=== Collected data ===
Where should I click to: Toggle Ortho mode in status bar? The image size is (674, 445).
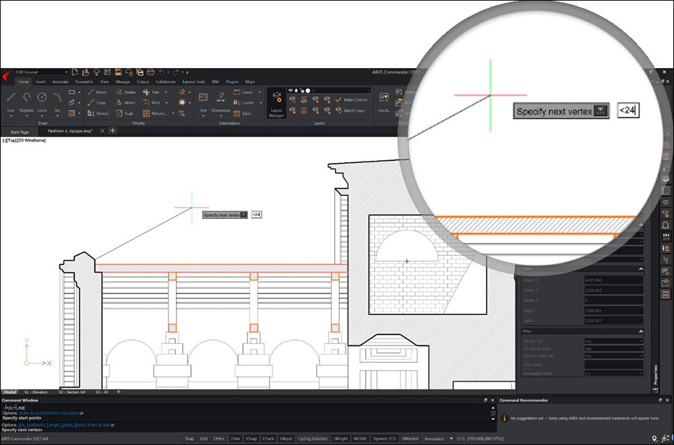pos(219,438)
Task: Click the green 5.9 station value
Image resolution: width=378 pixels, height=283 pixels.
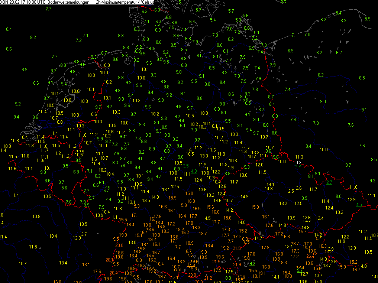Action: [x=368, y=19]
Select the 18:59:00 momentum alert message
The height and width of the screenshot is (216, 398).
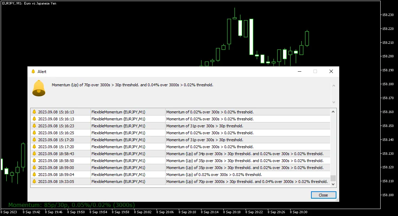click(x=245, y=168)
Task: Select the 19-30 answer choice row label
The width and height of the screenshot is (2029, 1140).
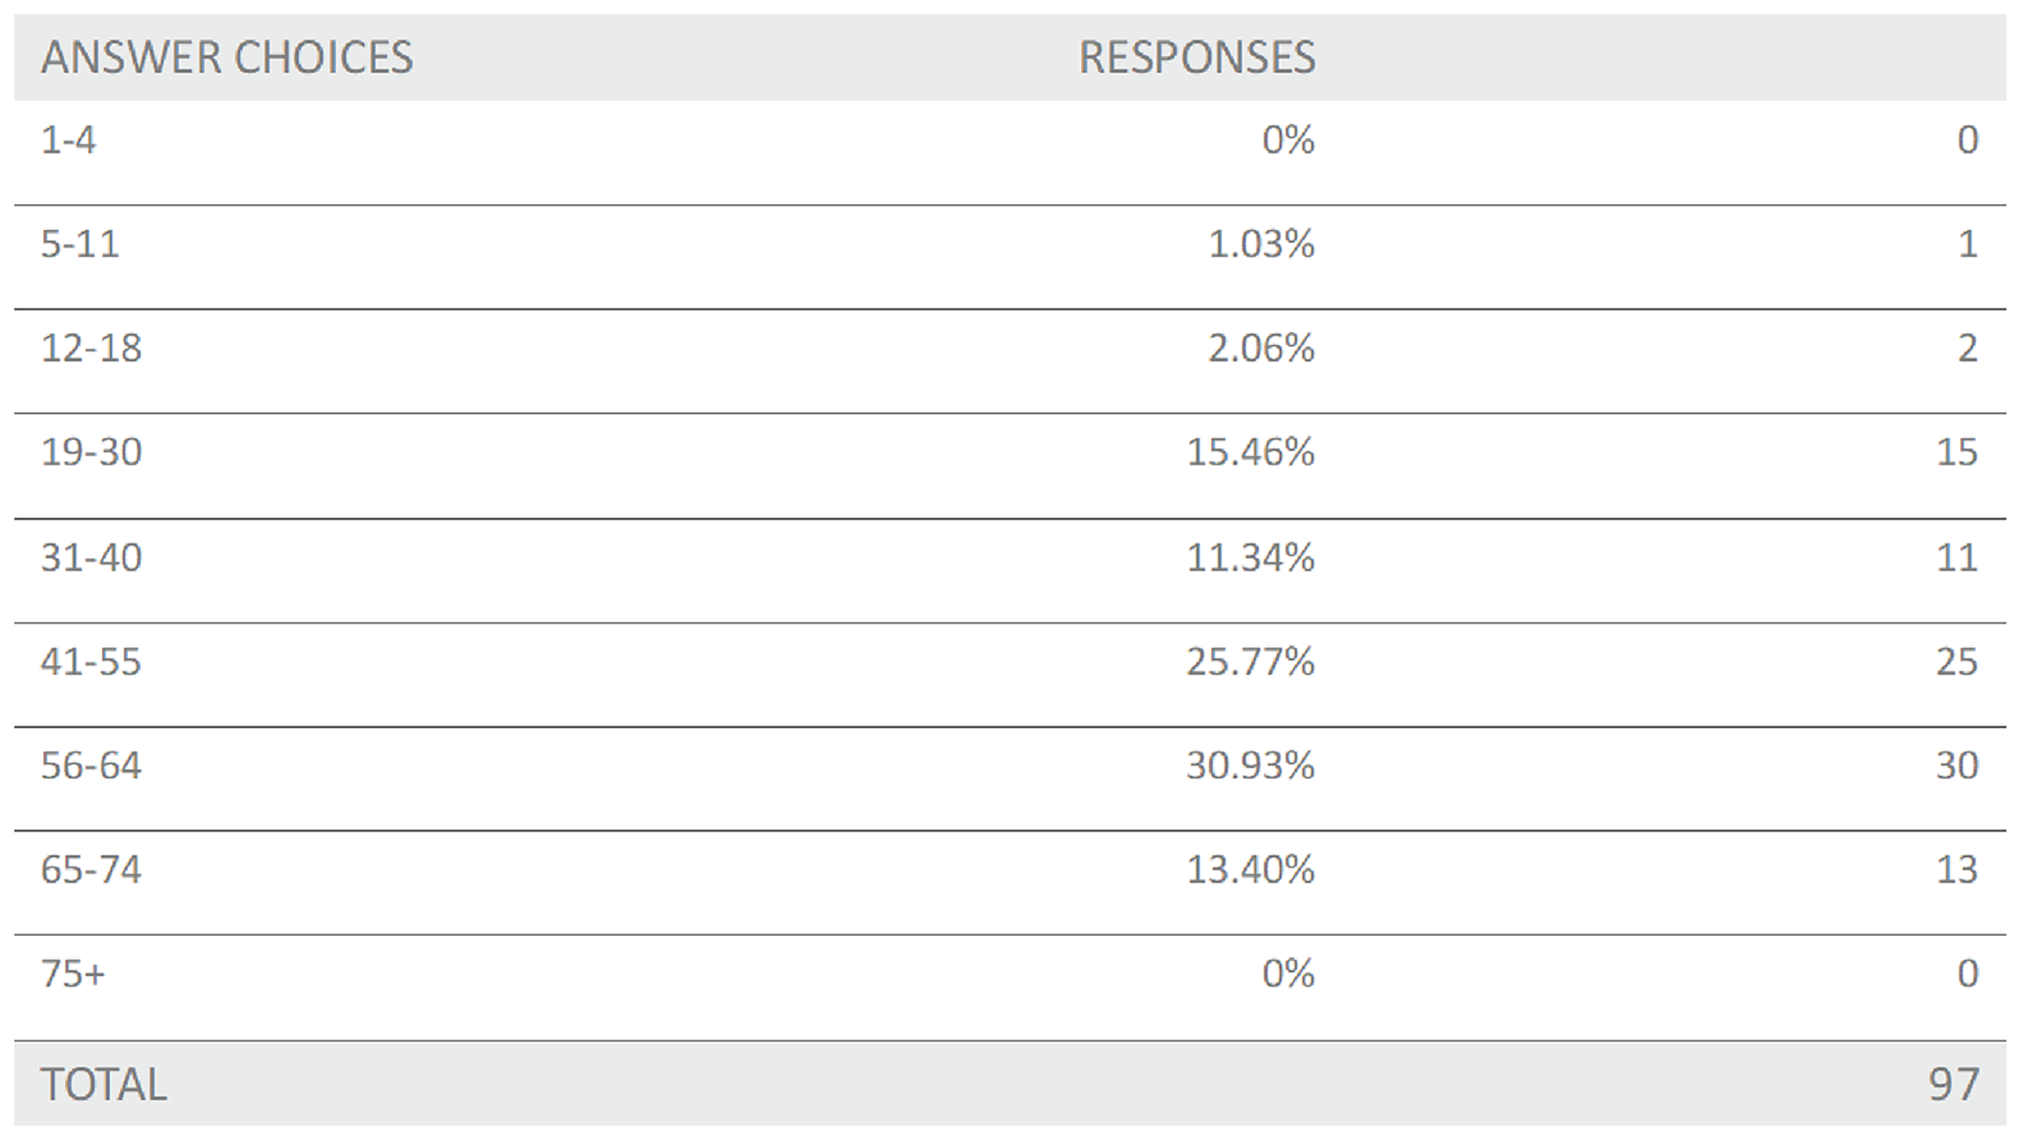Action: [x=91, y=452]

=== Exercise description ===
From the line containing "The height and" through the last line of the entries, copy each line exactly and only those, skipping all pictures.

=== Exercise output ===
The height and width of the screenshot is (216, 398).
click(x=245, y=168)
Task: Select the 19-30 answer choice row label
The width and height of the screenshot is (2029, 1140).
Action: [x=91, y=452]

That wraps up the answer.